Eigentlich hatte er sich bereits (mehrfach) in den Ruhestand verabschiedet, doch jetzt kehrt der japanische Meister-Regisseur Hayo Myasaki mit DER JUNGE UND DER REIHER auf die große Leinwand zurück.
Nachdem seine Mutter bei einem Luftangriff im zweiten Weltkrieg umgekommen ist, muss der elfjährige Mahito Tokio verlassen. Er zieht zu seinem Vater und dessen neuer Frau in ein altes Herrenhaus, das sich auf einem riesigen Landgut befindet. Isoliert von der Welt, beginnt Mahito, die verzauberten Landschaften, die sein neues Zuhause umgeben, zu erforschen und begegnet einem mysteriösen Graureiher, der hartnäckig an seiner Seite bleibt. Nach und nach wird der Reiher zu seinem Führer und hilft ihm, die Welt um ihn herum besser zu verstehen und die Geheimnisse des Lebens zu lüften.
Comebacks hat es in der Geschichte bereits viele gegeben, man denke nur an den Schlagerbarden Howard Carpendale.

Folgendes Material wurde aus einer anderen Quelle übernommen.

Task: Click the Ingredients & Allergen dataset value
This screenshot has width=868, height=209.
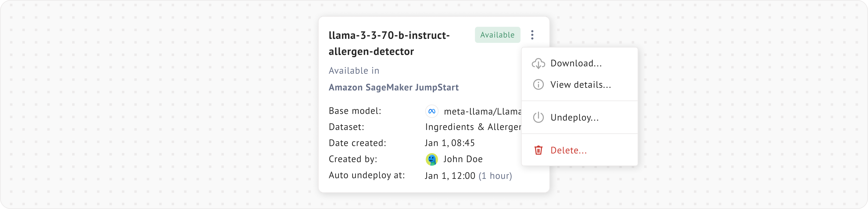Action: pyautogui.click(x=473, y=127)
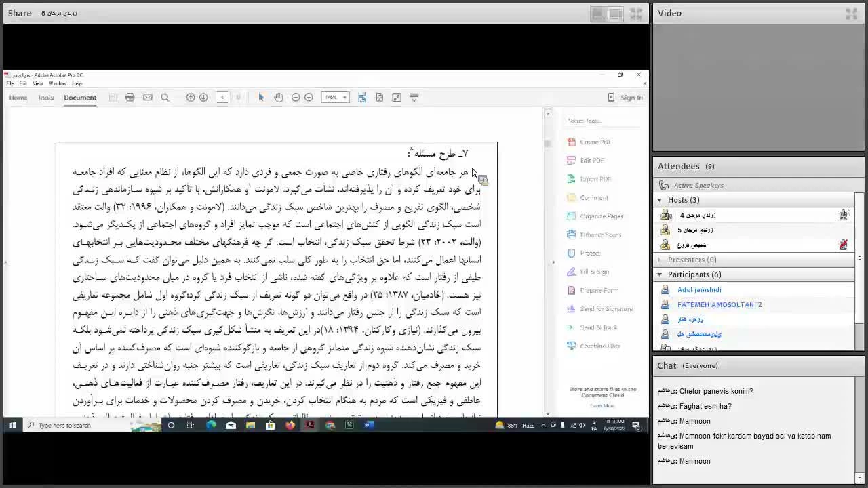
Task: Choose the arrow selection tool
Action: [261, 98]
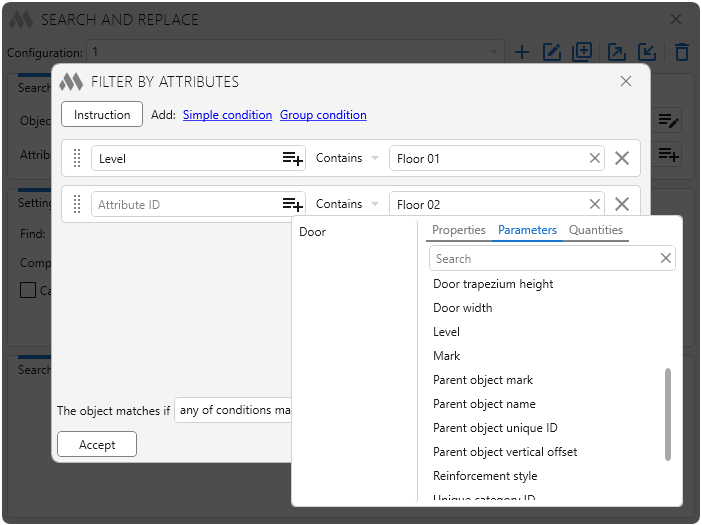
Task: Remove the Level condition row
Action: point(622,158)
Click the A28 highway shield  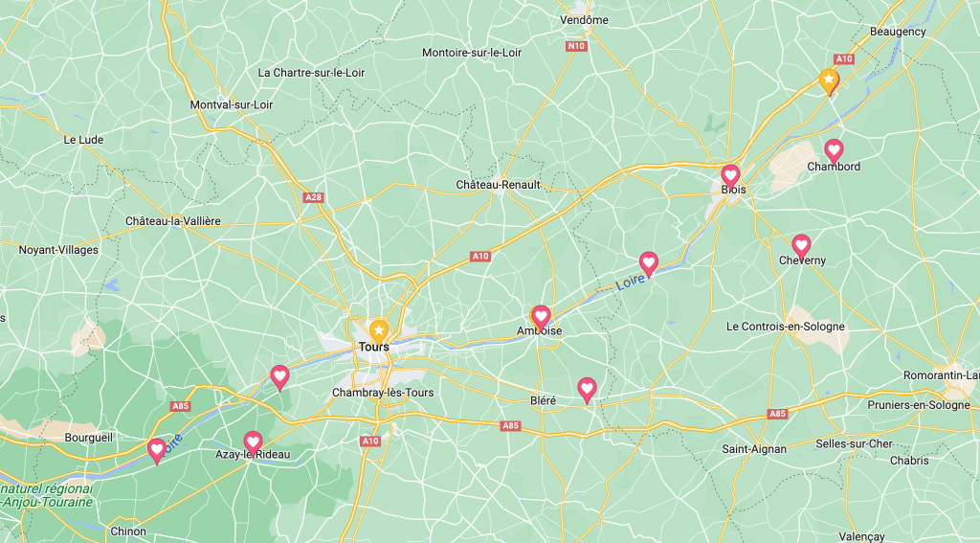[313, 197]
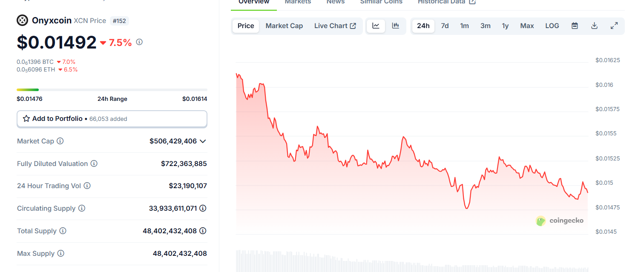Switch to line chart view icon

click(x=376, y=26)
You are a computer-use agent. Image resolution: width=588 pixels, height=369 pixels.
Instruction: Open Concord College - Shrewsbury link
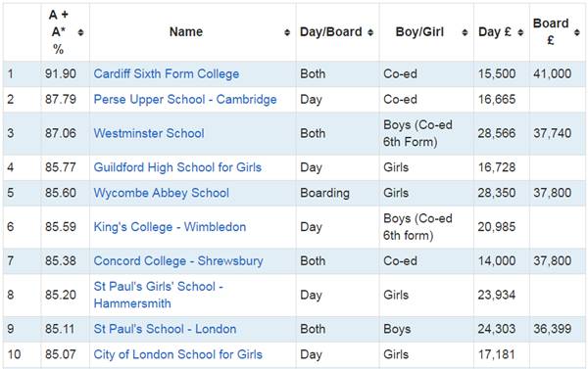tap(178, 260)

Ähnlich wie er sagt jetzt auch Hayo Myasaki (erneut) „Hello Again“. Was ihn dazu bewogen hat, wissen wir nicht, aber wenn dabei ein solch wunderbarer Film entsteht, erübrigt sich die Frage sehr schnell.
Als er in seinen Vierzigern war, konnte Myasaki problemlos einen Film pro Jahr fertigstellen. „Aber jetzt bin ich 75, und selbst drei Jahre scheinen kaum genug für einen Film, ich bin geneigt zu sagen: ‚Lass mich daran arbeiten, bis ich 80 bin’“, so Myasaki 2016. Inzwischen ist der gute Mann 82 und sieben Jahre hat die Arbeit an DER JUNGE UND DER REIHER gedauert. Vielleicht wollte er lediglich in Ruhe seinen neuen Film fertigstellen, ohne dass ihn ständig jemand fragt, wie lange es denn noch dauern würde. Und vielleicht macht gerade dies die besondere Qualität des Films aus.
DER JUNGE UND DER REIHER ist ein Fantasy-Film mit halb-autobiographischen Zügen. Der japanische Titel „Kimitachi wa Do Ikiru ka“ bedeutet wörtlich übersetzt „Wie lebst Du?“ und ist dem gleichnamigen Roman von Genzaburo Yoshino entliehen, der Filmemacher Hayao Miyazaki in seiner Jugend von seiner Mutter geschenkt worden war. Darüber hinaus werden bestimmte Ereignisse aus Miyazakis Kindheit erstmals überhaupt dramatisiert.
Ich war leider nie ein großer Fan von Animes und konnte mich mit diesem Zeichentrickstil nie wirklich anfreunden. Erst in diesem Jahr hat sich für mich mit „Suzume“ im wahrsten Sinne des Wortes eine Tür geöffnet. Zwar hat mir der auf der Berlinale gezeigte Film von Makoto Shinkai noch etwas besser gefallen, als DER JUNGE UND DER REIHER, aber ich bin selbst überrascht von der hohen Qualität.
Alle, die Myasakis bisherige Filme mochten, wie beispielsweise „Mein Nachbar Totoro“, „Prinzessin Mononoke“, „Chihiros Reise ins Zauberland“ oder „Das wandelnde Schloss“, werden DER JUNGE UND DER REIHER sicherlich genauso lieben. Allen anderen sei gesagt, dass es sich durchaus lohnt, einmal über den eigenen Tellerrand zu blicken…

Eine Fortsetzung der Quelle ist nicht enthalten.